··· DATA EXTRACTS

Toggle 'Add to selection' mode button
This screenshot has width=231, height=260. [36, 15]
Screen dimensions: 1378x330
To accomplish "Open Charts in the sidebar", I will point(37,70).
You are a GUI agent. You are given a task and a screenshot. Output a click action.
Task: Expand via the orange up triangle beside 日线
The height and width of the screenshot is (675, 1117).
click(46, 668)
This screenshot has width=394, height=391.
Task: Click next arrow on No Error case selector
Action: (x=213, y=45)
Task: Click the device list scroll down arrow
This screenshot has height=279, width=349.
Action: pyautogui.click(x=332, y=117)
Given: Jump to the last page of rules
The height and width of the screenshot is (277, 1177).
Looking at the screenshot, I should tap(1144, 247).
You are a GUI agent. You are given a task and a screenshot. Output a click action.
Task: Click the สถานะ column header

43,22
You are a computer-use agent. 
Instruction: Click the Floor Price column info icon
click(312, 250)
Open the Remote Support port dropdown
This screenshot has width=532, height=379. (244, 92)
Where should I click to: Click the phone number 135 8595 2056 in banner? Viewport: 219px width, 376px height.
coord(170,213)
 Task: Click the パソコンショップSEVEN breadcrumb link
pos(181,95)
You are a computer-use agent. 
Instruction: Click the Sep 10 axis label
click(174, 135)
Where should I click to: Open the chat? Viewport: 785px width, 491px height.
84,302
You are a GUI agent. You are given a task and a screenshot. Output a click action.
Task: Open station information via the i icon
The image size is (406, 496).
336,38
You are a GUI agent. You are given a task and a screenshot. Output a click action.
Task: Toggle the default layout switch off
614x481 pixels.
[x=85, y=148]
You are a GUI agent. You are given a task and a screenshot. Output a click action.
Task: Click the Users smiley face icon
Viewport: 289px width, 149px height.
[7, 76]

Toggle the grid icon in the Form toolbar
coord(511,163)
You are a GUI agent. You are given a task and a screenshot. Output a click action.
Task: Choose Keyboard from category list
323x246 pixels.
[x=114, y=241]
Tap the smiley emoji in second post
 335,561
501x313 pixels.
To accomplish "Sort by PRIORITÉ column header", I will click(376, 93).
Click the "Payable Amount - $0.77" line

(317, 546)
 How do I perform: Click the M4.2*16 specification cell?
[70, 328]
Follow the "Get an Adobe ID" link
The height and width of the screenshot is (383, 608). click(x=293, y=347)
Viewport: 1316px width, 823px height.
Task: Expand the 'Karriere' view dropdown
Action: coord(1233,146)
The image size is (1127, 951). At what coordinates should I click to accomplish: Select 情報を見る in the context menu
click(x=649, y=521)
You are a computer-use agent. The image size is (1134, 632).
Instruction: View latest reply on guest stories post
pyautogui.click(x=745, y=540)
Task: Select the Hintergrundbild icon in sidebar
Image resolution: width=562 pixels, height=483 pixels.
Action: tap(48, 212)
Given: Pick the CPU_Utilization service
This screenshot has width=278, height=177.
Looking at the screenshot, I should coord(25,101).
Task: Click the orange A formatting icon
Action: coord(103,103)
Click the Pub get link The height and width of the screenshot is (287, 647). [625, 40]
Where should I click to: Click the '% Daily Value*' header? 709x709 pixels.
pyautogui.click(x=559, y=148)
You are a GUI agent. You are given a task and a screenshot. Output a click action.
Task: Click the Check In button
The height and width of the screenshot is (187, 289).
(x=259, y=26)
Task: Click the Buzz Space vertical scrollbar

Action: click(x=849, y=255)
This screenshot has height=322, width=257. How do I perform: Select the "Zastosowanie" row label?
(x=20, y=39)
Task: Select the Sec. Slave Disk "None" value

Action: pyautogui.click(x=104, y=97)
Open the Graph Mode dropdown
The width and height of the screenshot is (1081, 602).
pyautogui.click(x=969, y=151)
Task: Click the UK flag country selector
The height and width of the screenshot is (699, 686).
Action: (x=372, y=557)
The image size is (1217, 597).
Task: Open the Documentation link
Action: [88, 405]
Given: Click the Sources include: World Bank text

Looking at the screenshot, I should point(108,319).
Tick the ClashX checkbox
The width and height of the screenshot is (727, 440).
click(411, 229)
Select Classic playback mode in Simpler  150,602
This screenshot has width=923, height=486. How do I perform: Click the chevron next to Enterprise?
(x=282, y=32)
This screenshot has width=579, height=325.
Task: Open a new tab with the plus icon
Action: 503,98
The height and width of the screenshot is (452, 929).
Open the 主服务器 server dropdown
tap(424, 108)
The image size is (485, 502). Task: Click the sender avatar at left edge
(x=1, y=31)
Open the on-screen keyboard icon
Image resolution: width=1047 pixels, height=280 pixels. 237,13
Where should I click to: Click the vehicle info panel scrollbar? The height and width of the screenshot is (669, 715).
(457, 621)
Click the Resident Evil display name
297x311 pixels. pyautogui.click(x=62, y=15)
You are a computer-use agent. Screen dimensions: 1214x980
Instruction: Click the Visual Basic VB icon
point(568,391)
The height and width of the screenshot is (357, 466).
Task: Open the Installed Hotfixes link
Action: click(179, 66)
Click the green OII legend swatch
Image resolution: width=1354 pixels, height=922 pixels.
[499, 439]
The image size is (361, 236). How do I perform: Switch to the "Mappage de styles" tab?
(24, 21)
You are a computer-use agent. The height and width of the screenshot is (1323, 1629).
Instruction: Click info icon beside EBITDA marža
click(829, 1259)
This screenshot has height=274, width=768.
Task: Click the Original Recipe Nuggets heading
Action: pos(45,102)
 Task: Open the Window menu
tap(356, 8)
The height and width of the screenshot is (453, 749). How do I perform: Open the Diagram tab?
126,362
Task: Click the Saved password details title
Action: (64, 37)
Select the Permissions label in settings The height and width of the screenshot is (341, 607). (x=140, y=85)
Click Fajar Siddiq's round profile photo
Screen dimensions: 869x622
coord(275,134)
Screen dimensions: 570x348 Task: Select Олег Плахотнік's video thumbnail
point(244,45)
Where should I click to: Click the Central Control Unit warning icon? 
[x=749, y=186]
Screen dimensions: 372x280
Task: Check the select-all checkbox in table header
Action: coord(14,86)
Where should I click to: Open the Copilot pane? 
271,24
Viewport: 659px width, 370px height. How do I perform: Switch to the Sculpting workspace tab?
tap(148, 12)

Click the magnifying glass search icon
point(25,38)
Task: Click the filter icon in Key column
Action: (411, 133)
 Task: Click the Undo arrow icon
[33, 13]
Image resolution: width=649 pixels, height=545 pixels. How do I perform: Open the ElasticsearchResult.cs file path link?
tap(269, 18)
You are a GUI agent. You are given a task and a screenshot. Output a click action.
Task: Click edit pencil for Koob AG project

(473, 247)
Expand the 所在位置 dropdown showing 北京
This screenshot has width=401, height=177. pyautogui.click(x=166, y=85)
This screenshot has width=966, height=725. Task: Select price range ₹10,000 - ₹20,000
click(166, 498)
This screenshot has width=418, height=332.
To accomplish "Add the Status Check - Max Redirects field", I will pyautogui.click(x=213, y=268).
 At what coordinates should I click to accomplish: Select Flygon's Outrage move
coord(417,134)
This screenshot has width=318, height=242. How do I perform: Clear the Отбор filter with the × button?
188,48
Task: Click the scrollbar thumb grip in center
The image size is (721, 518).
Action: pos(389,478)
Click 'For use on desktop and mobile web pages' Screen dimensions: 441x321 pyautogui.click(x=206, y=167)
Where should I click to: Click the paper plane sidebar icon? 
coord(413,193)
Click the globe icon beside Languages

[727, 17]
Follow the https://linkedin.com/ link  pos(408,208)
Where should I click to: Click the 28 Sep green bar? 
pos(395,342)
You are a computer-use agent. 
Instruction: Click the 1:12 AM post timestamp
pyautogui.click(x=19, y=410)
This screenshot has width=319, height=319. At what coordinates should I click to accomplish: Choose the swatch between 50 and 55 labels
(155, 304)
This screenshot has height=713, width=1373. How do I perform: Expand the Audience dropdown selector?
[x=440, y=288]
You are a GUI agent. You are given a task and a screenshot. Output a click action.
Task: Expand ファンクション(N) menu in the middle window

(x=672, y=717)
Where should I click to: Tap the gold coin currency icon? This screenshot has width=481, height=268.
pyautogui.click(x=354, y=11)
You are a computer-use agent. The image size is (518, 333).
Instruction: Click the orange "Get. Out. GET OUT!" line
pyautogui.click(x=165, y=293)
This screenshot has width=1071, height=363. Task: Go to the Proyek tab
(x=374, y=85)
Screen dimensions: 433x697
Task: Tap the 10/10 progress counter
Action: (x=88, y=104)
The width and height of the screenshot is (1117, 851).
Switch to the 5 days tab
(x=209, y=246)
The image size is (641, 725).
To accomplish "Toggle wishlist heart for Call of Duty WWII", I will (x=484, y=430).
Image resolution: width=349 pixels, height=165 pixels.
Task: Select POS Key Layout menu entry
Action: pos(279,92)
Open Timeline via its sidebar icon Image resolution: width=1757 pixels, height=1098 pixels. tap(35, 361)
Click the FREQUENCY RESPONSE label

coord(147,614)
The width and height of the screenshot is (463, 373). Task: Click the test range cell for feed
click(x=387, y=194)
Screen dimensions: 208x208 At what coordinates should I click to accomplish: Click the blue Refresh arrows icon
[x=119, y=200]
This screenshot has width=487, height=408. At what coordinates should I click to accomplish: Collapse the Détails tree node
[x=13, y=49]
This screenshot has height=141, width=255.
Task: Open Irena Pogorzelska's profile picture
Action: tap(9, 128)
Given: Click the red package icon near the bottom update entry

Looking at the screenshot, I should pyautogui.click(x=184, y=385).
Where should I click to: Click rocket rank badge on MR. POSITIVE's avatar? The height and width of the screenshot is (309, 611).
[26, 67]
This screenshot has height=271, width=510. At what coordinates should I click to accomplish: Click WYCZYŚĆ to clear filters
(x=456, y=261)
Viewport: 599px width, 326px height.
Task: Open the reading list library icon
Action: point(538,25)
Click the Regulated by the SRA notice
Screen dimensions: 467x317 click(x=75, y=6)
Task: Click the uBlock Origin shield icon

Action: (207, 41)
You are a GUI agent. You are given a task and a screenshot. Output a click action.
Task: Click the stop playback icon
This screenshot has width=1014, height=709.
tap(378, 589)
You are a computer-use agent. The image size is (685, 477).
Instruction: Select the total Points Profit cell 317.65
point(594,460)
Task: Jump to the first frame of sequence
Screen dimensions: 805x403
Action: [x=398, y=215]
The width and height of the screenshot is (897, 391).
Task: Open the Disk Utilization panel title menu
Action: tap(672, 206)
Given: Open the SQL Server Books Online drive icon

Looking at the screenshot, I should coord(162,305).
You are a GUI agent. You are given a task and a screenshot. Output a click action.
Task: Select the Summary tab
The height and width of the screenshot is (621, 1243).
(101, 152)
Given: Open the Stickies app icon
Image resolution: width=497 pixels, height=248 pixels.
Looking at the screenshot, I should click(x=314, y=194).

······

PROMPT:
Set the material down exactly as written, starting at its first line. The line containing "Task: Click the Users smiley face icon" is the last one to include.

EXERCISE SOLUTION:
Toggle 'Add to selection' mode button
This screenshot has width=231, height=260. [36, 15]
Screen dimensions: 1378x330
To accomplish "Open Charts in the sidebar", I will point(37,70).
You are a GUI agent. You are given a task and a screenshot. Output a click action.
Task: Expand via the orange up triangle beside 日线
The height and width of the screenshot is (675, 1117).
click(46, 668)
This screenshot has width=394, height=391.
Task: Click next arrow on No Error case selector
Action: (x=213, y=45)
Task: Click the device list scroll down arrow
This screenshot has height=279, width=349.
Action: pyautogui.click(x=332, y=117)
Given: Jump to the last page of rules
The height and width of the screenshot is (277, 1177).
Looking at the screenshot, I should tap(1144, 247).
You are a GUI agent. You are given a task and a screenshot. Output a click action.
Task: Click the สถานะ column header

43,22
You are a computer-use agent. 
Instruction: Click the Floor Price column info icon
click(312, 250)
Open the Remote Support port dropdown
This screenshot has width=532, height=379. (244, 92)
Where should I click to: Click the phone number 135 8595 2056 in banner? Viewport: 219px width, 376px height.
coord(170,213)
 Task: Click the パソコンショップSEVEN breadcrumb link
pos(181,95)
You are a computer-use agent. 
Instruction: Click the Sep 10 axis label
click(174, 135)
Where should I click to: Open the chat? Viewport: 785px width, 491px height.
84,302
You are a GUI agent. You are given a task and a screenshot. Output a click action.
Task: Open station information via the i icon
The image size is (406, 496).
336,38
You are a GUI agent. You are given a task and a screenshot. Output a click action.
Task: Toggle the default layout switch off
614x481 pixels.
[x=85, y=148]
You are a GUI agent. You are given a task and a screenshot. Output a click action.
Task: Click the Users smiley face icon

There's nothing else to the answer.